Essas decisões nada mais refletem a premissa legal, estabelecida nos artigos 186 e 927 do Código Civil de que a responsabilidade civil que gera dever de indenizar pressupõe, dentre outros elementos uma CONDUTA VOLUNTÁRIA, dolosa ou culposa.
Ora, se o veículo do pai da yyyara estava parado e foi arremessado contra o primeiro, não houve conduta, dolosa ou culposa, de sua parte. Houve aqui um caso fortuito, que ele não poderia evitar.
E nem se diga que teria havido culpa pelo fato de ele não "ter mantido distância segura do veículo da frente" e que por isso ele foi negligente.
O Código de Trânsito, em seu art. 29, prevê realmente a obrigação de todo motorista manter essa distância segura do veículo que segue à frente:
"Art. 29. O trânsito de veículos nas vias terrestres abertas à circulação obedecerá às seguintes normas:
(...)
II - o condutor deverá guardar distância de segurança lateral e frontal entre o seu e os demais veículos, bem como em relação ao bordo da pista, considerando-se, no momento, a velocidade e as condições do local, da circulação, do veículo e as condições climáticas;"
Só que há um pequeno detalhe: a regra é expressa ao dizer que se deve levar em conta "no momento, a velocidade e as condições do local, da circulação, do veículo e as condições climáticas"

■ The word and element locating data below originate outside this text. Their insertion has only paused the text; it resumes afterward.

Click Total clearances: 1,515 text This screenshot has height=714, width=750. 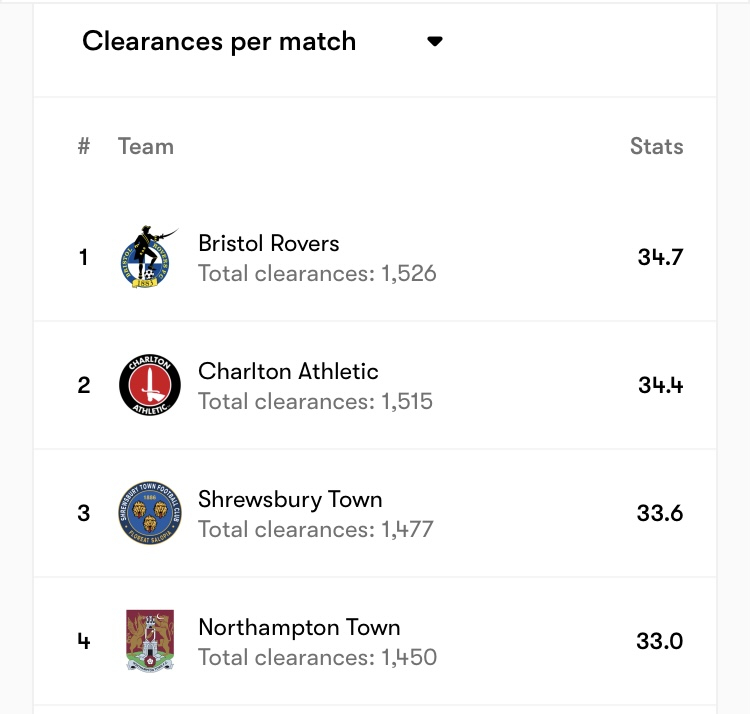pos(315,401)
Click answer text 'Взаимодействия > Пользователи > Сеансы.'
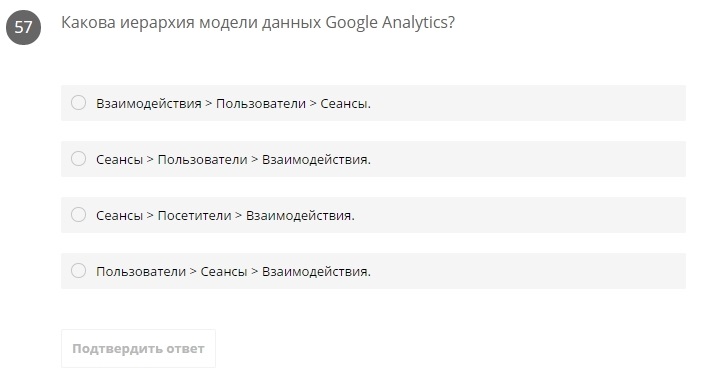Viewport: 718px width, 385px height. click(233, 103)
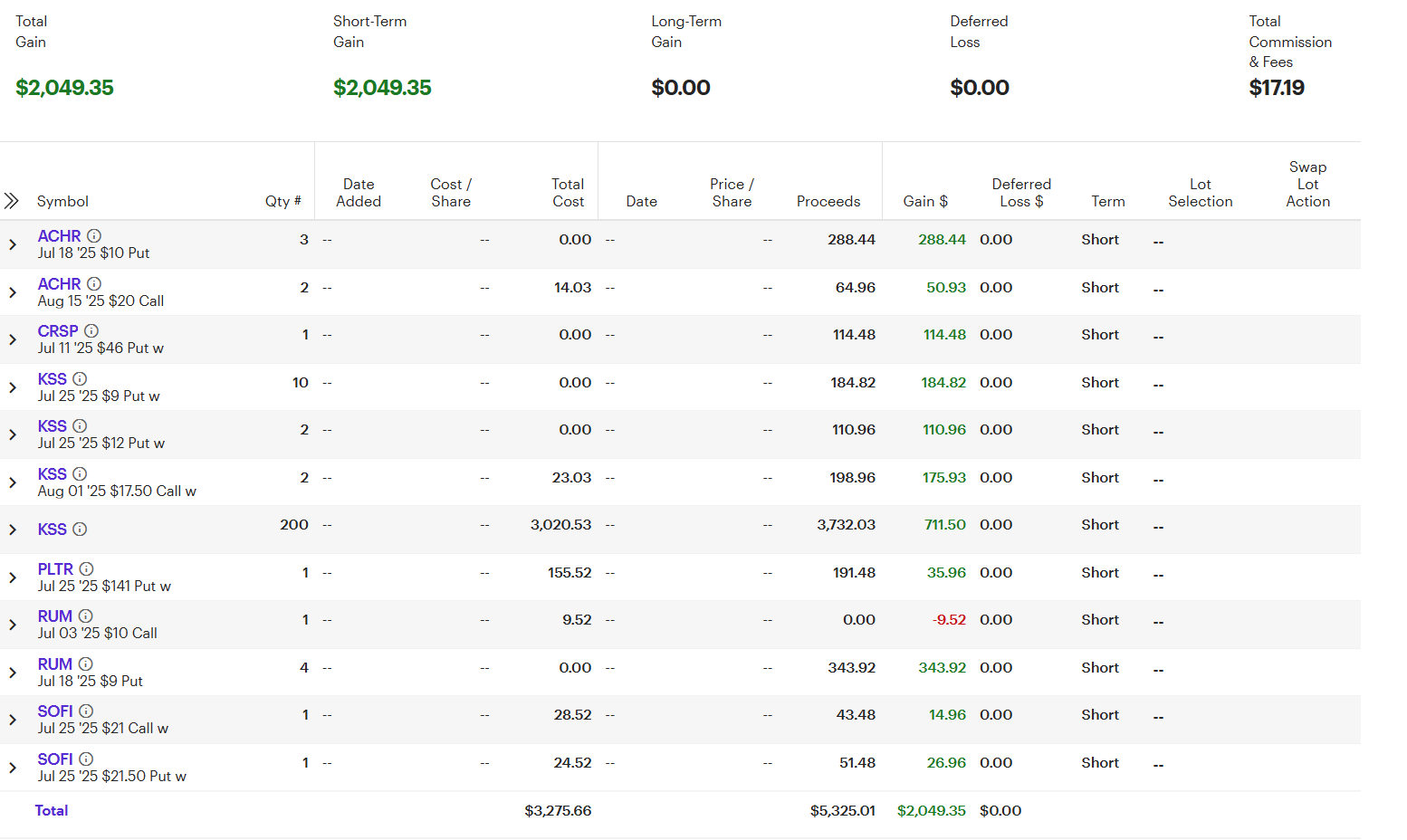Expand the KSS 200 shares row

coord(13,530)
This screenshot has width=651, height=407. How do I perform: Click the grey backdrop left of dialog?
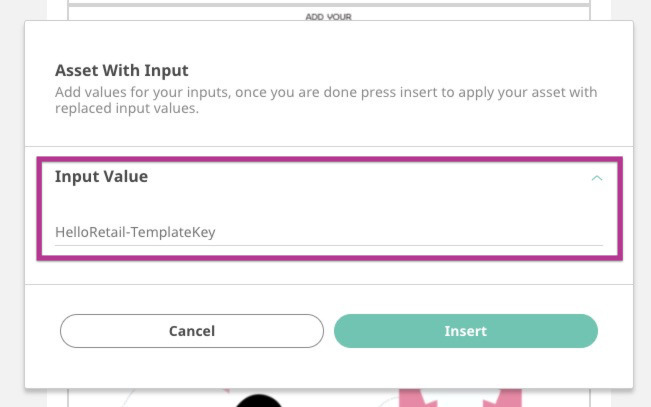(11, 200)
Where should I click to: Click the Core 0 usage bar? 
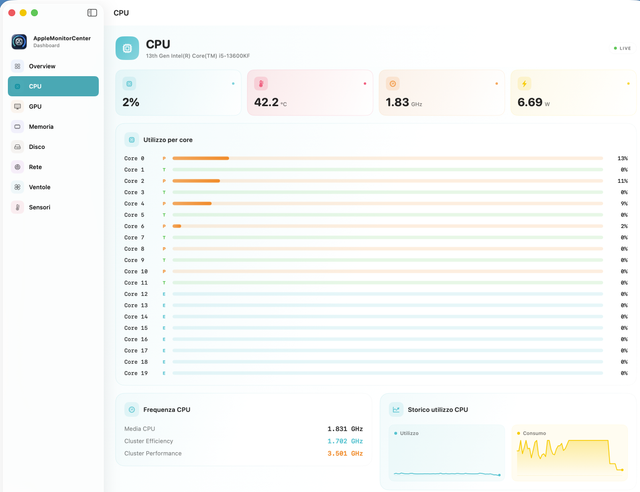[x=387, y=158]
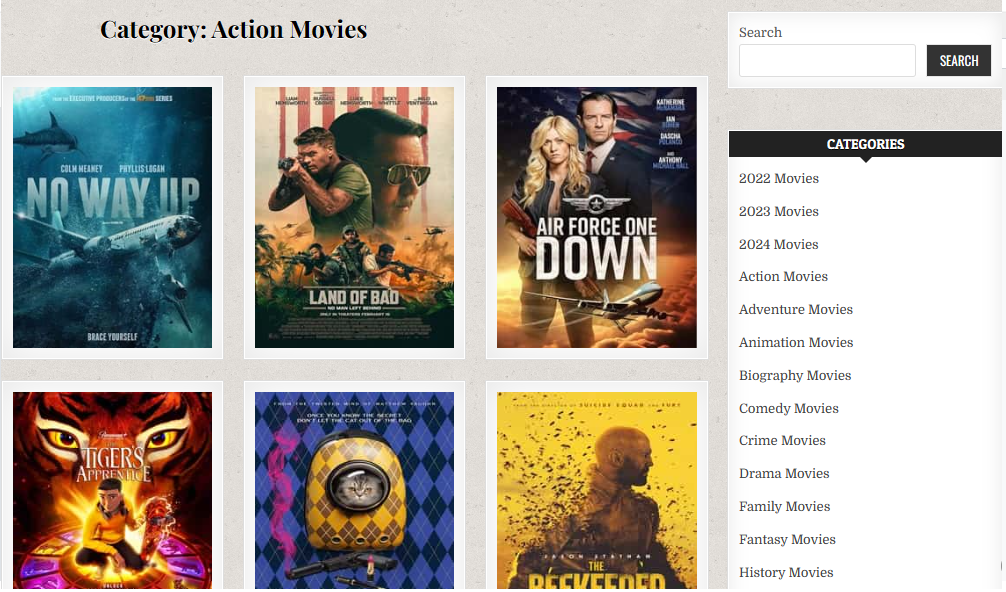Go to 2024 Movies category
This screenshot has width=1006, height=592.
[x=778, y=245]
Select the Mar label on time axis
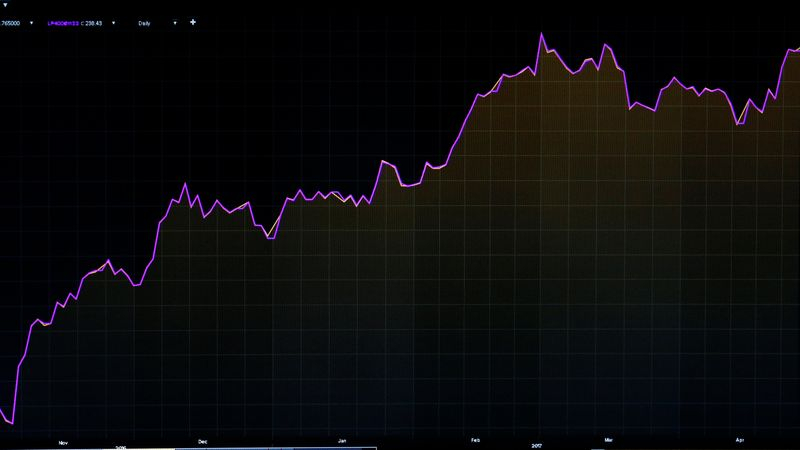This screenshot has width=800, height=450. click(x=607, y=440)
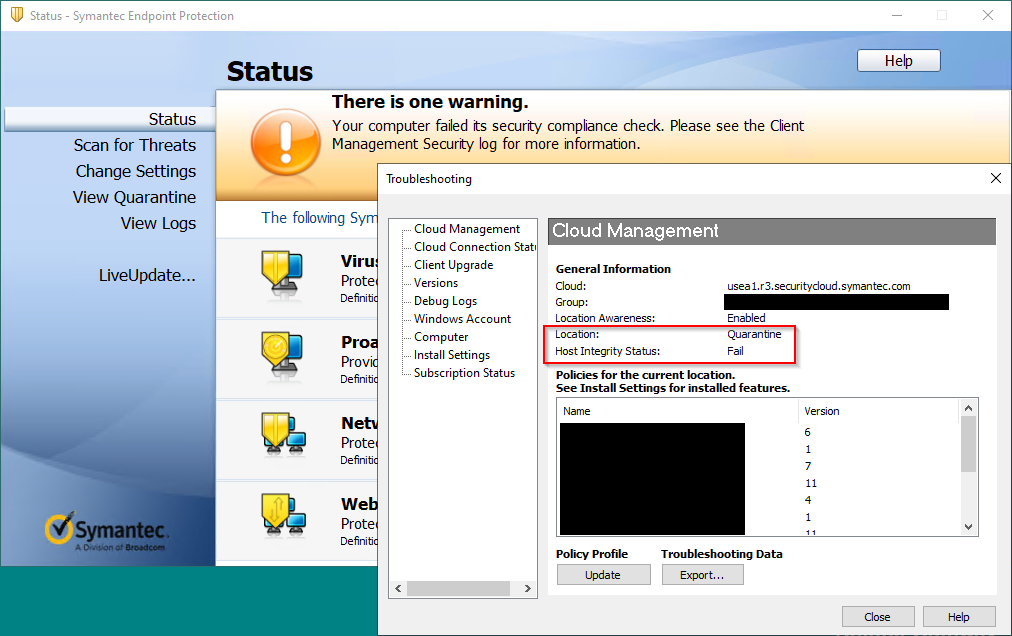Click the Version column header

point(822,411)
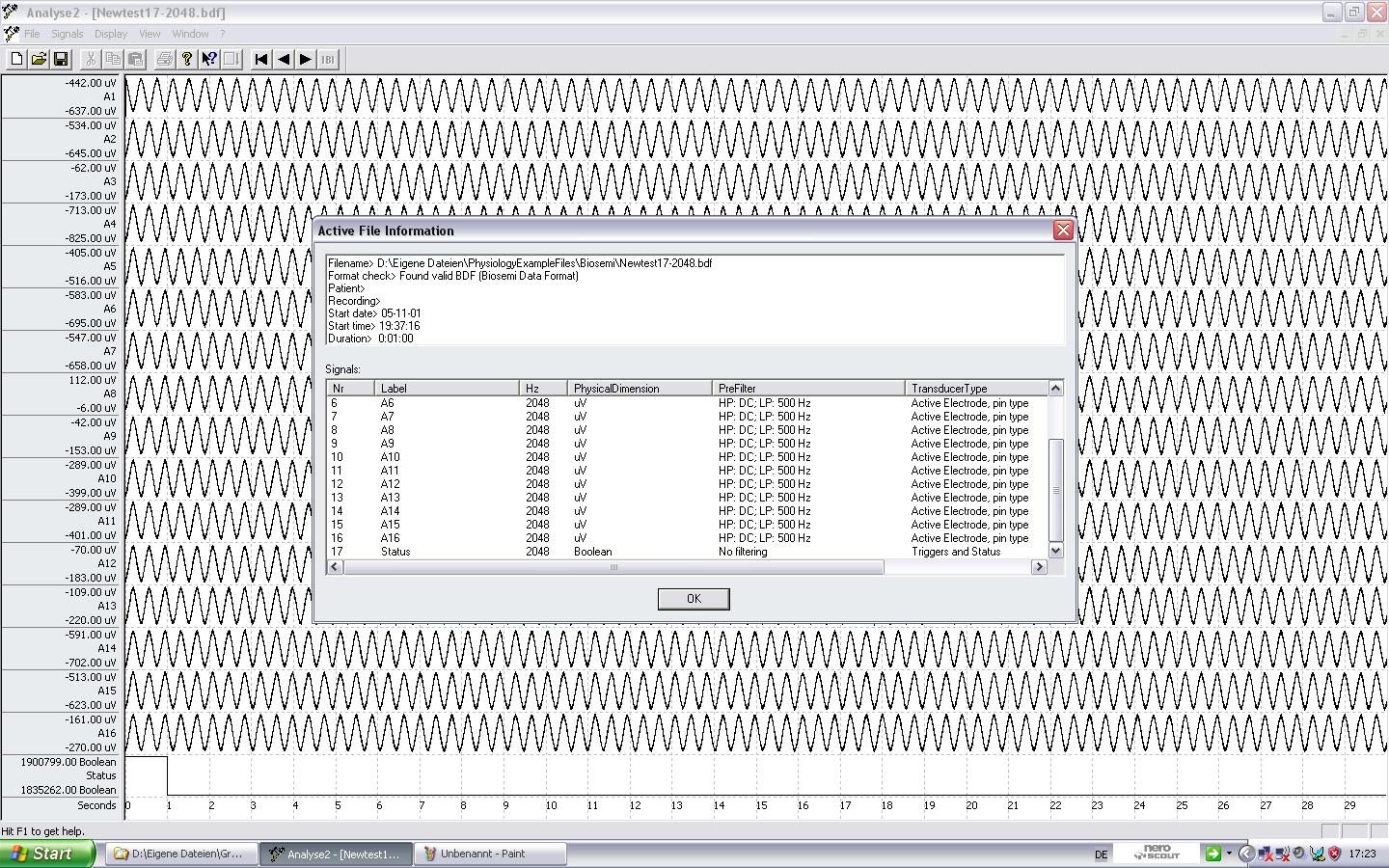This screenshot has height=868, width=1389.
Task: Open a file using the folder toolbar icon
Action: [39, 59]
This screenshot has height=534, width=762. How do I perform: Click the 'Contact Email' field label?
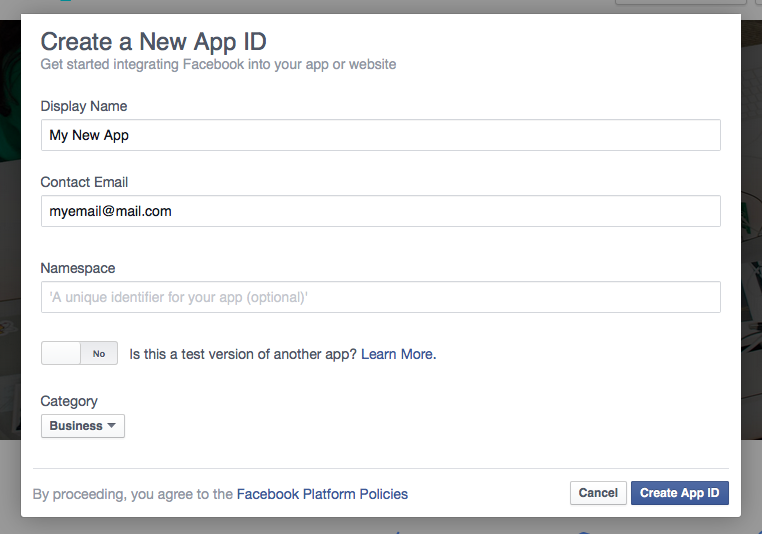[x=85, y=182]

Veja que o artigo, dentre os vários fatores cumulativos a serem considerados, fala em "VELOCIDADE", como um dos elementos a serem considerados NO MOMENTO DA MANOBRA para se determinar se uma distância é segura ou não.
O próprio conceito de velocidade no Dicionário Aurélio ajuda a elucidar a questão:
"
(...)
3.Fís. Relação entre uma distância percorrida e o tempo de percurso, no movimento uniforme."
Velocidade pressupõe movimento, ou seja, DISTÂNCIA PERCORRIDA X tempo.
Ou seja: quanto maior a velocidade desenvolvida na via (juntamente com as condições dessa via, do veículo, do clima etc.) maior deverá ser a distância observada entre os veículos.
O que podemos concluir disso tudo? QUE A REGRA DO ARTIGO 29, II, APLICA-SE QUANDO OS VEÍCULOS ESTÃO EM MOVIMENTO, E NÃO QUANDO ESTÃO PARADOS!
Se o movimento não fosse um dos seus pressupostos, por que então a lei haveria de falar em velocidade?? QUEM ESTÁ PARADO NÃO DESENVOLVE VELOCIDADE!!
Ora, se os veículos estavam parados no sinal, não há que se falar aqui em velocidade, que como já dito, é elemento a ser observado no cálculo da distância segura. Se a velocidade é elemento exigido pelo artigo 29 do CTB para efeito de se manter distância segura, qual a velocidade devo utilizar nessa situação? 0 (zero) km por hora???
E não se falando em velocidade, não vejo como se pode aferir objetivamente uma "distância segura" nessa situação.
Imagine que o pai da yyyara estivesse totalmente parado a 5 centímetros da traseira do outro carro da frente... e viesse um carro por trás lhe desse um "totozinho" na traseira, incapaz de deslocá-lo para a frente... nesse caso, a distância era segura, pois não o fez acertar o da frente..
Agora imagine que estivesse a 5...10 metros atrás do carro da frente, e fosse colhido na traseira por um carro em alta velocidade e o carro dele fosse arrastado até bater nesse carro da frente... ainda assim ele teria deixado de manter uma distância segura do carro da frente so porque houve a colisão? Ele deixou de respeitar a "velocidade" que o artigo 29 exige deva ser observada?